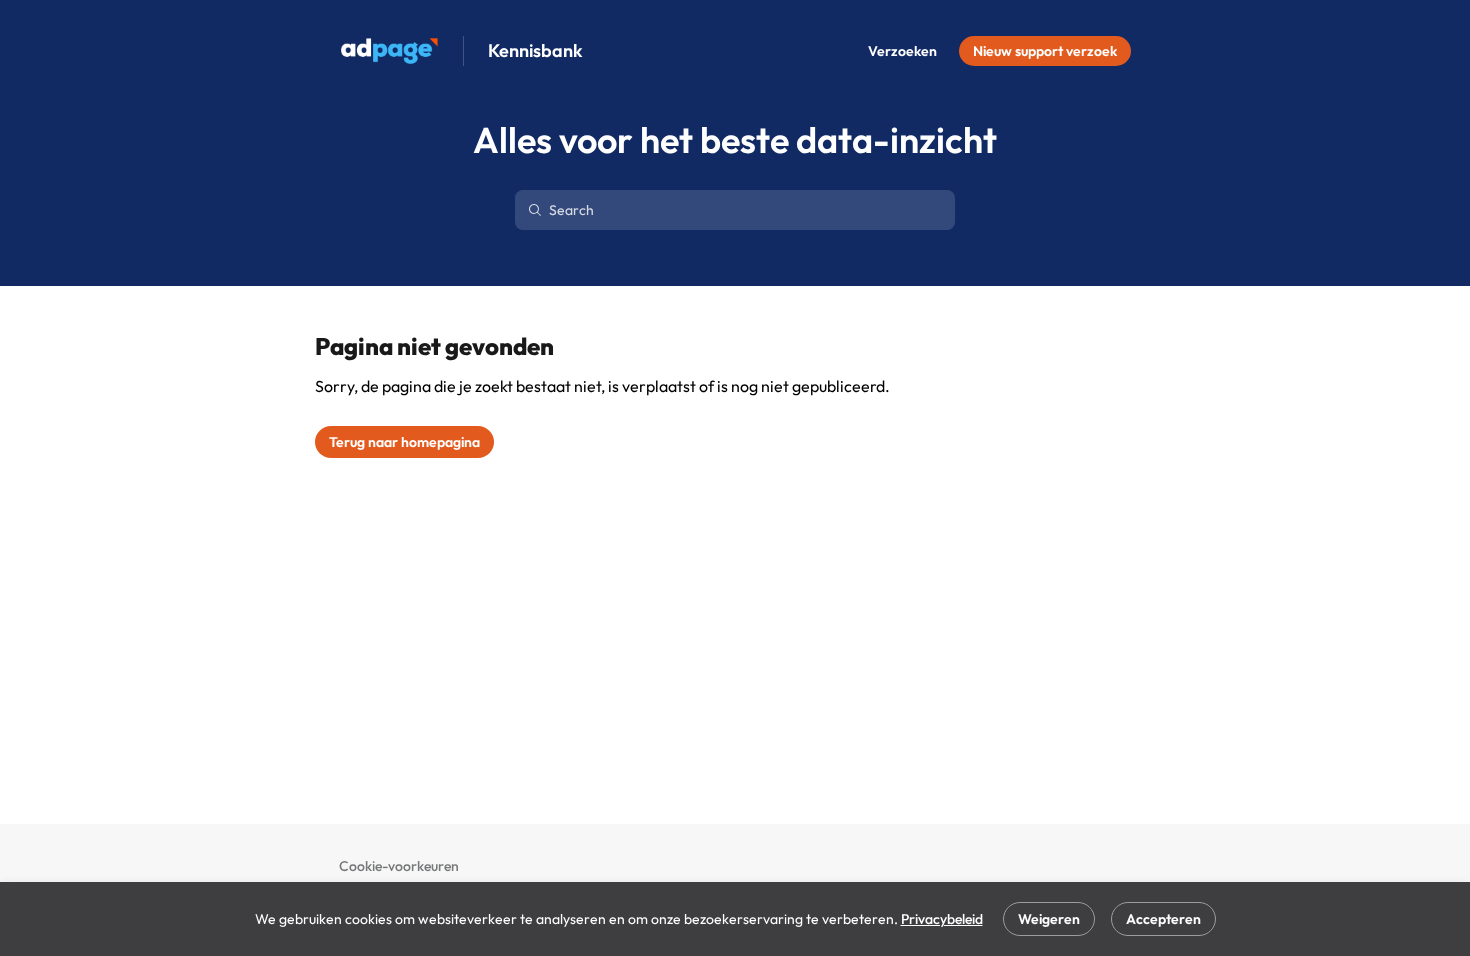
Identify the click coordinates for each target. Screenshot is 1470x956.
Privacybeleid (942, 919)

****************

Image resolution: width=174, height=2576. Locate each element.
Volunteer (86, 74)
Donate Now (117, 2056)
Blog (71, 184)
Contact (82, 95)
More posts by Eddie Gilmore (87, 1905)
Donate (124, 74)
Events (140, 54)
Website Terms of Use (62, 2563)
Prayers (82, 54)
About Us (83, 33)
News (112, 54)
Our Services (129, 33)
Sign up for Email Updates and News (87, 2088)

****************

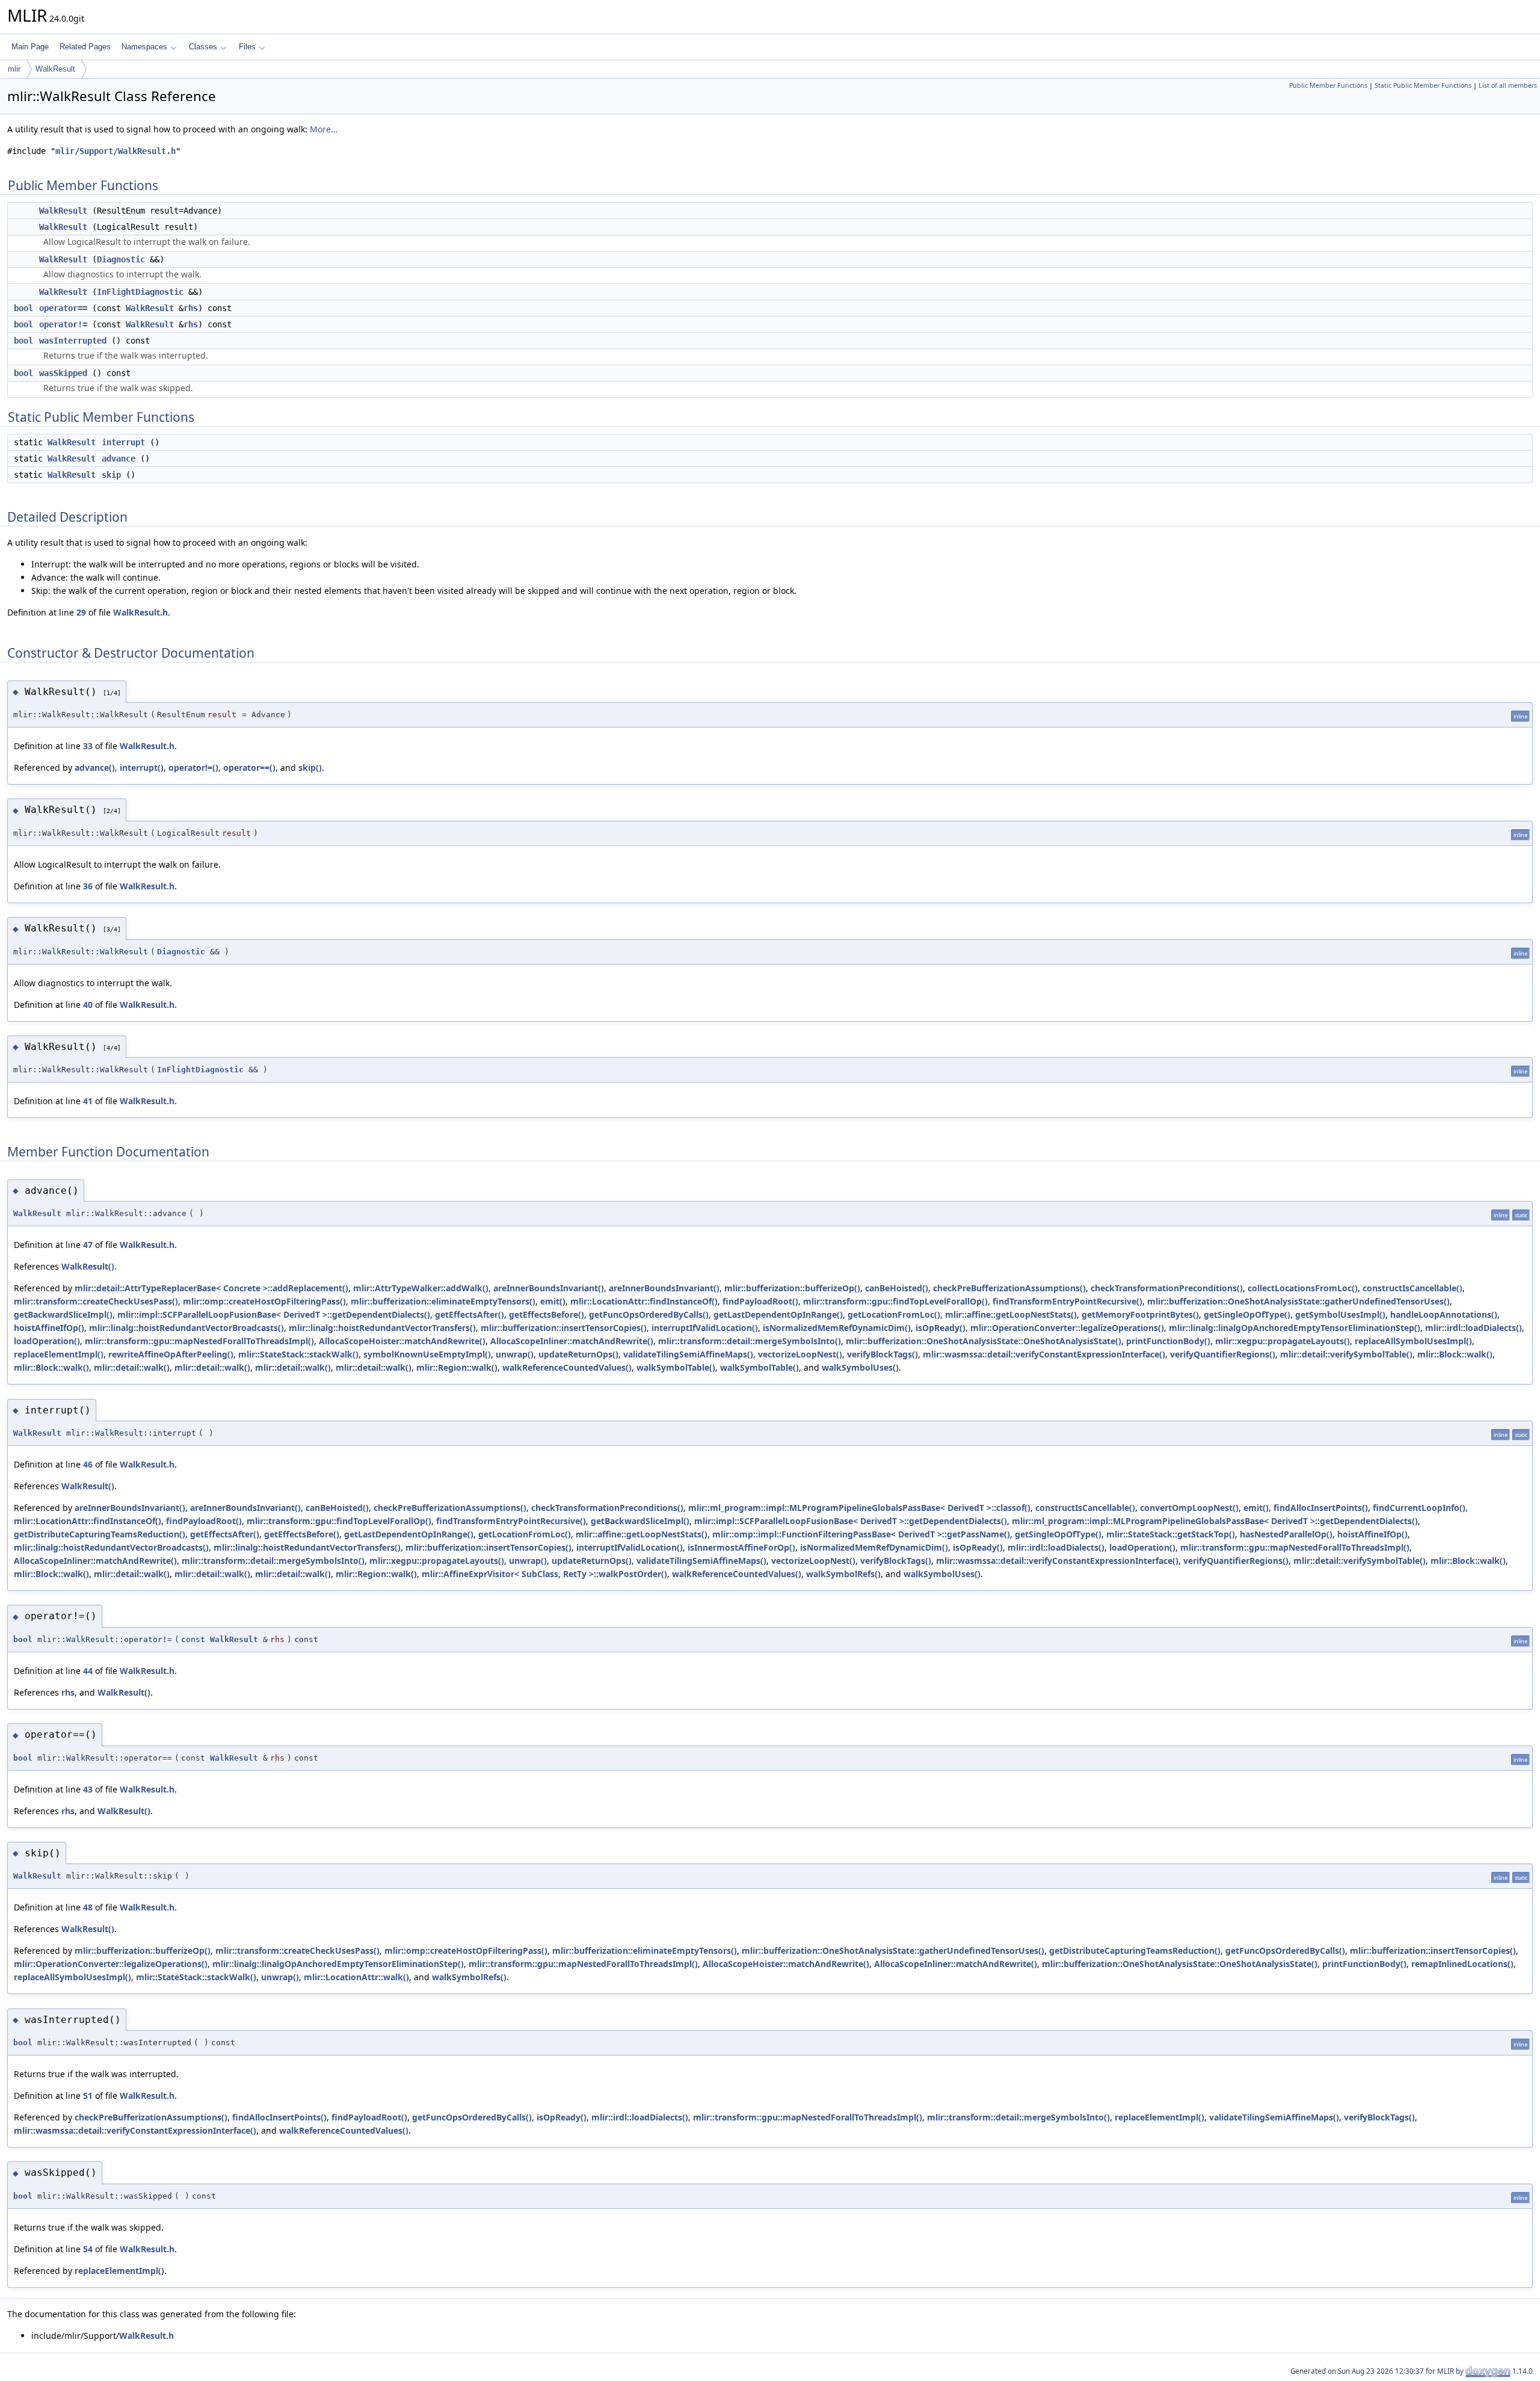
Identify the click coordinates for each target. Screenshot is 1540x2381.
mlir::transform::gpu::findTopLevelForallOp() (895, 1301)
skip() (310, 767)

****************

◆ Action item ◆
Output the lines above between the one holding "Website Terms of Use (62, 2563)" and the one holding "Sign up for Email Updates and News (87, 2088)", inclusive, with nothing before or after them.

◆ Written reply ◆
Website Terms of Use (62, 2563)
Prayers (82, 54)
About Us (83, 33)
News (112, 54)
Our Services (129, 33)
Sign up for Email Updates and News (87, 2088)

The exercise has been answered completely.